A queda de ontem  ocorreu em um cenário de inflação sob controle, mas diante de uma economia que ainda não demonstra sinais firmes de recuperação. O IPCA (índice oficial) de outubro deve avançar 0,42%, maior índice desde agosto de 2016, Ainda assim, a inflação em 12 meses acumula alta de 2,7%.

Novos reajustes de tarifas de energia e combustíveis e o fim da safra de alimentos devem manter, em novembro, a pressão sobre os preços. O centro de expectativa de analistas da Bloomberg é de alta de 0,35% (2,88% em 12 meses). Com isso, o indicador caminha para fechar o ano abaixo do centro da meta do Banco Central, que é de 4,5%.

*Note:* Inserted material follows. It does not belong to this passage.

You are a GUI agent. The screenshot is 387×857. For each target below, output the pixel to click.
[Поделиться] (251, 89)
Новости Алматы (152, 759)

A queda dos juros também deve ajudar a impulsionar a economia, após um terceiro trimestre de quase estabilidade. O Produto Interno Bruto (PIB) cresceu 0,1% no terceiro trimestre e ficou praticamente estável em relação aos três meses imediatamente anteriores. Ainda assim, é o terceiro trimestre seguido de resultado positivo. O resultado veio um pouco abaixo do previsto pelos analistas, que esperavam uma alta de 0,3%. No entanto, o IBGE revisou o desempenho do PIB em trimestres anteriores, puxando para cima o resultado da economia no acumulado do ano.

O presidente da República, Michel Temer, divulgou em suas redes sociais vídeo em que comemora a decisão do Banco Central e a atribui ao governo. “Temos esta boa notícia fruto daquilo que o governo está fazendo ao longo do tempo e que é em benefício de você consumidor, que vive do trabalho, do cotidiano”, afirmou. “Vocês sabem que é a décima redução de juros no nosso governo, que tem um ano e meio”. (AE e Folhapress)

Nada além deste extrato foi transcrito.